BEGIN TEXT SECTION

# ISO Mini Hamburger/Hotdog Bun Recipe????



## IcyMist (May 26, 2005)

I am looking for an EASY bread recipe that I could make mini hotdog and hamburger buns out of.  Am planning on making appetizers for my nephew's wedding reception and found a recipe that shows cutsie little hamburgers with a pickle, slice of tomato and lettice on it and then a toothpick holding it all together.  Unfortunately it just says something like "use small dinner rolls" and just tells how to make the hamburger patty.  Does anyone have an easy recipe or idea?  

My sister and I will be making just appetizers for his party (200 invites....ARGGG) and I have been testing out different appetizer recipes on my poor family.  Have found some nice ones and some not so nice ones and then we WON'T talk about the dog turns up nose at disasters.......sigh.


----------



## luvs (May 26, 2005)

lol, it's okay, icymist. i'm sure your family loves taste-testing your food! BTW, welcome to the site. it's an awesome place. take off your coat and stay awhile!
as for the rolls, i had just seen a rachel ray show where she just used dinner rolls for her mini burgers. 
i like to use the mini Hawiian rolls for cheese sammiches, but they're pretty sweet. 
i'll think on this one for awhile, and in the lay-time, i'm sure someone else will be able to help you out.


----------



## thumpershere2 (May 26, 2005)

I have made mini buns with frozen bread dough and they worked out great and the cost won't be bad. After the dough thaws, cut the dough to sm portions and shape for buns and let rise and bake. You can make them what ever size you like.

END TEXT SECTION

• AIM:
Pick up the forum thread on mini hamburger and hotdog buns right after its last post and keep it going.

BEGIN DATA

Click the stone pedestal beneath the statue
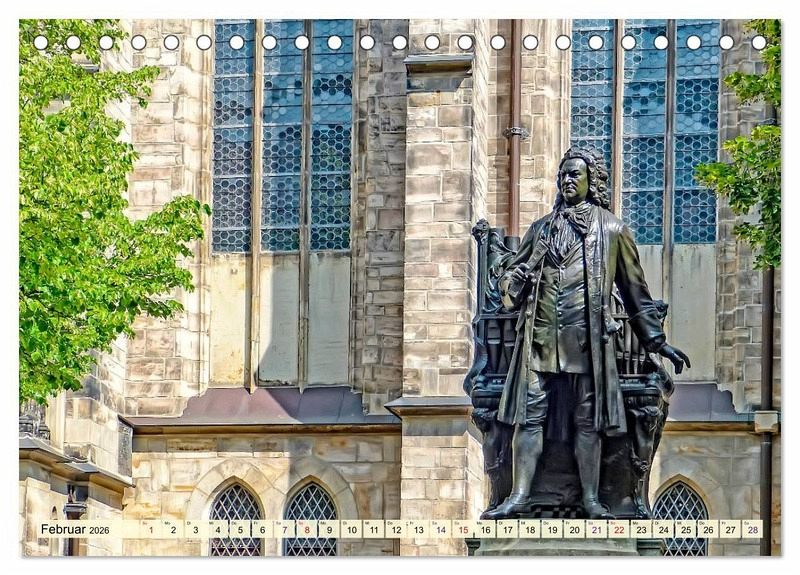The width and height of the screenshot is (800, 575). (555, 546)
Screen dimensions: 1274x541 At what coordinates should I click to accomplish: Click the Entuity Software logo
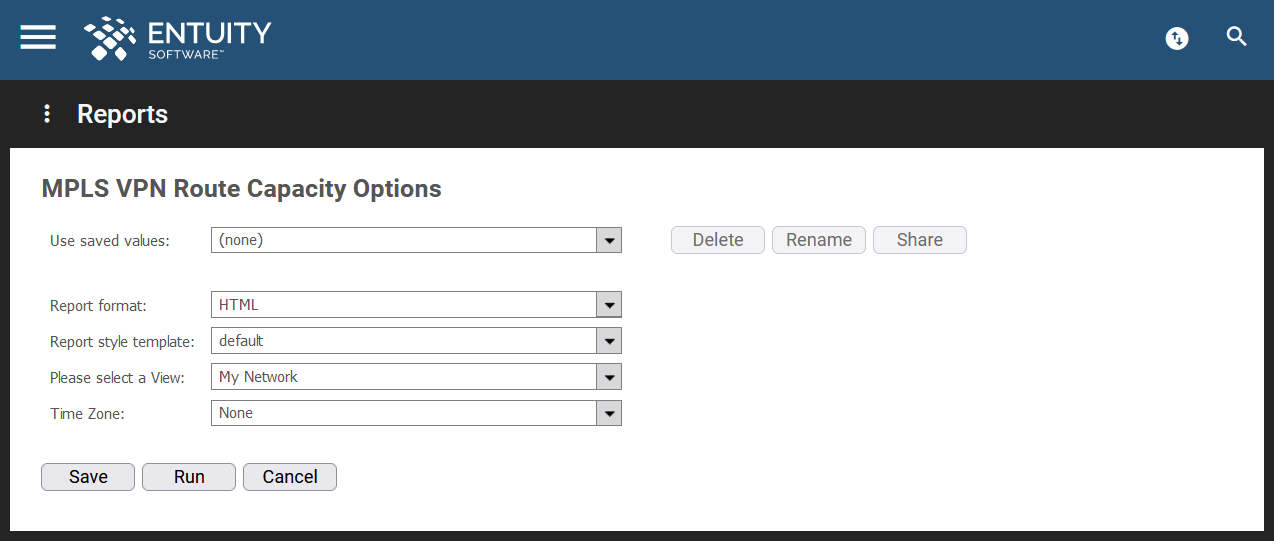[177, 38]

END DATA

• EXERCISE ANSWER:
----------



## IcyMist (May 26, 2005)

Thanks guys, appreciate the fast response and I just may end up doing what you suggested Thumpershere2


----------



## Ishbel (May 26, 2005)

Hello - I'm not sure about the size of US burger buns - but if you wanted to save time (and with catering for 200, I think time would be of the essence!) - why not cut a normal sized bun into the usual two halves, and then use a small pastry cutter (scone cutter or biscuit/cookie cutter.... not sure of correct terminology) to cut circles out of the tops and bottoms?  A lot quicker!


----------



## IcyMist (May 26, 2005)

May do that Ishbel.    By the way.....no haggis around is there?


----------



## auntdot (May 26, 2005)

Hi IcyMist.

Think if it were me I would go to Costco, BJ's, Sam's Club, or any other warehouse type store and see what they had. They may have what you need in quantity, even if you have to cut them in half or so (as Ishbel said).

When you get time, could you please post your winners? Am sure we would all love to learn about them.

Good luck and nice to have you here.


----------



## Ishbel (May 27, 2005)

IcyMist said:
			
		

> May do that Ishbel.  By the way.....no haggis around is there?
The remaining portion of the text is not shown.